Absolutely right, Bob.
The real problem is not “student loans”, per se; it’s the higher education scam that’s being perpetrated by college professors and administrators.
They’re skinning American parents alive and laughing all the way to the bank. And the kids coming out with a bachelor’s degree have less education than your average public high school graduate in the 1950’s
Re-institute the draft and resurrect the GI Bill.
I’ve heard more than one commentator say, that one reason college tuitions and fees have risen far more than the rate of inflation in recent years, is precisely because these loans and loan subsidies are out there.
Maybe the education bubble will burst. Would that be a bad thing?
Young people and their parents should make rational decisions about college, and major fields of study. For example, studying accounting, or nursing, or one of the hard sciences, is more likely to lead to a good paying professional career, than majoring in women’s studies/black studies/English, etc.
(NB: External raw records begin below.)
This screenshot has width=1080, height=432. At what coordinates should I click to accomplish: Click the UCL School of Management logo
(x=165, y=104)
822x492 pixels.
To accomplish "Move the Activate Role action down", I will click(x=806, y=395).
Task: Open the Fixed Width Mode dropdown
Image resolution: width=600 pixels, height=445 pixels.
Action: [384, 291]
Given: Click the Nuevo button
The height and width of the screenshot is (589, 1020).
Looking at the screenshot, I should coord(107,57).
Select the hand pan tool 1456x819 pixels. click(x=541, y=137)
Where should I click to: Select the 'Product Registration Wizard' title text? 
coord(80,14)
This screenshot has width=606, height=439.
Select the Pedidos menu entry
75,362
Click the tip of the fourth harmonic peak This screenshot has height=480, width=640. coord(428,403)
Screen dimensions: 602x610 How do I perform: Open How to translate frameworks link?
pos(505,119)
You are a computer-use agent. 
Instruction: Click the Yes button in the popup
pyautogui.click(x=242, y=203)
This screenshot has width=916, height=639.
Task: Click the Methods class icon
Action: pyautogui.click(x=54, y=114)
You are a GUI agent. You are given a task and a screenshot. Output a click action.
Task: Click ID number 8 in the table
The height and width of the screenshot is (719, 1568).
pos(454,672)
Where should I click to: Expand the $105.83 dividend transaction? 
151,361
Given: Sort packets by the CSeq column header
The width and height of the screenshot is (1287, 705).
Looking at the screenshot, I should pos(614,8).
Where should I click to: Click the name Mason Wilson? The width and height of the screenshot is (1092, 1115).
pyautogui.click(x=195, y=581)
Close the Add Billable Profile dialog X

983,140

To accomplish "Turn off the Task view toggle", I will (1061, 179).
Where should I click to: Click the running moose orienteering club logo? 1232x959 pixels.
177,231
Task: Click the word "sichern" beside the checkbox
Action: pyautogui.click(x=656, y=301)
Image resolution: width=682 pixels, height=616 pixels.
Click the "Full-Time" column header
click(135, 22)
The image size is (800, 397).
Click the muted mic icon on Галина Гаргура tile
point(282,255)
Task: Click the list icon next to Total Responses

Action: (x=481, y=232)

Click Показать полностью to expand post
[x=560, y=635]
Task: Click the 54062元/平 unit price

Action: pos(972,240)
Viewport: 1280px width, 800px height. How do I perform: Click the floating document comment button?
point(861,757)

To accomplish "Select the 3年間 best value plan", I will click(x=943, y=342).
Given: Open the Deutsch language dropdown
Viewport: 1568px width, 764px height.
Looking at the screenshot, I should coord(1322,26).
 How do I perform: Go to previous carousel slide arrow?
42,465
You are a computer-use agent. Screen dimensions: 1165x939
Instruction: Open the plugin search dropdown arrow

And decisions made about these issues should determine whether it makes sense to take out student loans. Maybe it makes sense to take out loans if you plan to become a CPA. It definitely makes NO sense if you major in women’s studies. What career fields are opened up to you as a result of majoring in women’s studies? Is it worth it to go deeply into debt to have gotten such an education? These are the sorts of questions which families should consider when sending someone to college.
the draft is slavery. End gov college loans
the draft is slavery. End gov college loans
That's four times what they're giving me.
That would be fair.
Here is sarcasm tag for all you retards unable to recognize sarcasm.
End crony Capitalism in all forms; why stop at solving ONE issue when the root problem is GOVERNMENT and its perversion of anything it touches, especially the Free Market.
Absolutely no correlation between the two activities, except in the minds of serial politicians.
Makes as much sense as tying state lotteries to education.
The draft is NOT “slavery”; it is the partial payment of an obligation.
And, with a couple of years’ service to their country, the young people will have EARNED tuition assistance.
The real problem is not student loans, per se; its the higher education scam thats being perpetrated by college professors and administrators.
The really big problem and the one that creates the majority of the defaults is the use of student loan money for people using them to “attend” scam diploma mills
Students Paying More and Getting Less, Study Says
Enrollment at America’s leading universities has been increasing dramatically, rising nearly 15 percent between 1993 and 2007. But unlike almost every other growing industry, higher education has not become more efficient. Instead, universities now have more administrative employees and spend more on administration to educate each student. In short, universities are suffering from “administrative bloat,” expanding the resources devoted to administration significantly faster than spending on instruction, research and service.
Between 1993 and 2007, the number of full-time administrators per 100 students at America’s leading universities grew by 39 percent, while the number of employees engaged in teaching, research or service only grew by 18 percent. Inflation-adjusted spending on administration per student increased by 61 percent during the same period, while instructional spending per student rose 39 percent. Arizona State University, for example, increased the number of administrators per 100 students by 94 percent during this period while actually reducing the number of employees engaged in instruction, research and service by 2 percent. Nearly half of all full-time employees at Arizona State University are administrators
A significant reason for the administrative bloat is that students pay only a small portion of administrative costs. The lion’s share of university resources comes from the federal and state governments, as well as private gifts and fees for non-educational services. The large and increasing rate of government subsidy for higher education facilitates administrative bloat by insulating students from the costs. Reducing government subsidies would do much to make universities more efficient.
For public universities the administrative bloat is much worse than at private colleges - administrative positions grew by 39% between 1993 and 2007, almost four times the 9.8% increase for instructional positions. At private universities, without access to the public largess, administrative and instructional positions increased at about the same rate.